▶ [What to produce] Please repeat only the stretch of records running from the first line through the line that contains "Бонусы, скидки, промокоды (106, 2454)".

▶ [Information supplied]

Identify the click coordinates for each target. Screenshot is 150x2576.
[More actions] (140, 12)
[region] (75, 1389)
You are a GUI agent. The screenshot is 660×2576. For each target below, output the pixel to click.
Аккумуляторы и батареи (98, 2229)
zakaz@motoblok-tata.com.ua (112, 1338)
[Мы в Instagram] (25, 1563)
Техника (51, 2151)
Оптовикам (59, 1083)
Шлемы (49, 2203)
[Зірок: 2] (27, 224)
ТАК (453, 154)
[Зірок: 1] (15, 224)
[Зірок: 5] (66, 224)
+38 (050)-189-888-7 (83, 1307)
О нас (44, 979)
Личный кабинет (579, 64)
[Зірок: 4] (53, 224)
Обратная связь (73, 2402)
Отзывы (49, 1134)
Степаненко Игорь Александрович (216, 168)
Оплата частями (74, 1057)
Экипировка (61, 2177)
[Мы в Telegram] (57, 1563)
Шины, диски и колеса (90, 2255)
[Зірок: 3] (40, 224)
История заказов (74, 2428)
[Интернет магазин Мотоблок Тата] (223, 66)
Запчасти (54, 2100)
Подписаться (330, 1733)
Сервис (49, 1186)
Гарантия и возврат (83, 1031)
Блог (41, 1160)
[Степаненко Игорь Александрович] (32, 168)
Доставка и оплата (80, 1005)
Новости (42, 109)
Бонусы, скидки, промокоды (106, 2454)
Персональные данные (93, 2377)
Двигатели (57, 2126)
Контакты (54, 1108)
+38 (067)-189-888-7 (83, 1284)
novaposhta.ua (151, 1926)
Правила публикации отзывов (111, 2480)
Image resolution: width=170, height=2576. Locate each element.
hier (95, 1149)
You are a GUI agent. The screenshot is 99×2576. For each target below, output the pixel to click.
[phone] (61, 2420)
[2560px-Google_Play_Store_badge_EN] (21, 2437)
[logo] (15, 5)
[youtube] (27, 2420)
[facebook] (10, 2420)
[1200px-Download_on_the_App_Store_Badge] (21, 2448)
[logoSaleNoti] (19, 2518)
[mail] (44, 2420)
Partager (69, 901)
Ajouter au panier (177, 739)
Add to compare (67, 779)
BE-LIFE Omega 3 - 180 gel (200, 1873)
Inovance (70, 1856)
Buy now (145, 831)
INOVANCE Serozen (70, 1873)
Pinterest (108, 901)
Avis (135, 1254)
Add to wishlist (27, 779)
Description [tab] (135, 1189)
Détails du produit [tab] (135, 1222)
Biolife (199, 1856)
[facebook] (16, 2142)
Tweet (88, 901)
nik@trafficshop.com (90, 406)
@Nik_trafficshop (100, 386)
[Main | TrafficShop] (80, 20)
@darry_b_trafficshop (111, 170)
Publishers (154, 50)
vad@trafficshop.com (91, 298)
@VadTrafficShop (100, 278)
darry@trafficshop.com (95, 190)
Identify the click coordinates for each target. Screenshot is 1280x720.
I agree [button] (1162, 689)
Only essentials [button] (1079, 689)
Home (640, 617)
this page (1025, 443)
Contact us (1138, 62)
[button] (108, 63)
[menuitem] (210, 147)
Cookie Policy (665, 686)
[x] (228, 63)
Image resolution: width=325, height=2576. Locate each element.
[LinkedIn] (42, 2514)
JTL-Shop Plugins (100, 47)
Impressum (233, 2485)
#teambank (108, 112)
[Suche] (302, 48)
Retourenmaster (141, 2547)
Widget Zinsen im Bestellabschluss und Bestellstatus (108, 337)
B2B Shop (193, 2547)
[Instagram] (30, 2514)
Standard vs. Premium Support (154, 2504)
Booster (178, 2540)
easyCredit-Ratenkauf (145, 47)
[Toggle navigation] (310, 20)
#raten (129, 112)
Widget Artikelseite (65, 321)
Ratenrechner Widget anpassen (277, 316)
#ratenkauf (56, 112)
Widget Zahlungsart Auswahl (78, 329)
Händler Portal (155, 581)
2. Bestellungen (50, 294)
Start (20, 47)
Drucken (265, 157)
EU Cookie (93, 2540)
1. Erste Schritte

▶ [Response]
Identify the click coordinates for each target. Screenshot is 150x2576.
[More actions] (140, 12)
[region] (75, 1389)
You are a GUI agent. The screenshot is 660×2576. For each target below, output the pixel to click.
Аккумуляторы и батареи (98, 2229)
zakaz@motoblok-tata.com.ua (112, 1338)
[Мы в Instagram] (25, 1563)
Техника (51, 2151)
Оптовикам (59, 1083)
Шлемы (49, 2203)
[Зірок: 2] (27, 224)
ТАК (453, 154)
[Зірок: 1] (15, 224)
[Зірок: 5] (66, 224)
+38 (050)-189-888-7 (83, 1307)
О нас (44, 979)
Личный кабинет (579, 64)
[Зірок: 4] (53, 224)
Обратная связь (73, 2402)
Отзывы (49, 1134)
Степаненко Игорь Александрович (216, 168)
Оплата частями (74, 1057)
Экипировка (61, 2177)
[Мы в Telegram] (57, 1563)
Шины, диски и колеса (90, 2255)
[Зірок: 3] (40, 224)
История заказов (74, 2428)
[Интернет магазин Мотоблок Тата] (223, 66)
Запчасти (54, 2100)
Подписаться (330, 1733)
Сервис (49, 1186)
Гарантия и возврат (83, 1031)
Блог (41, 1160)
[Степаненко Игорь Александрович] (32, 168)
Доставка и оплата (80, 1005)
Новости (42, 109)
Бонусы, скидки, промокоды (106, 2454)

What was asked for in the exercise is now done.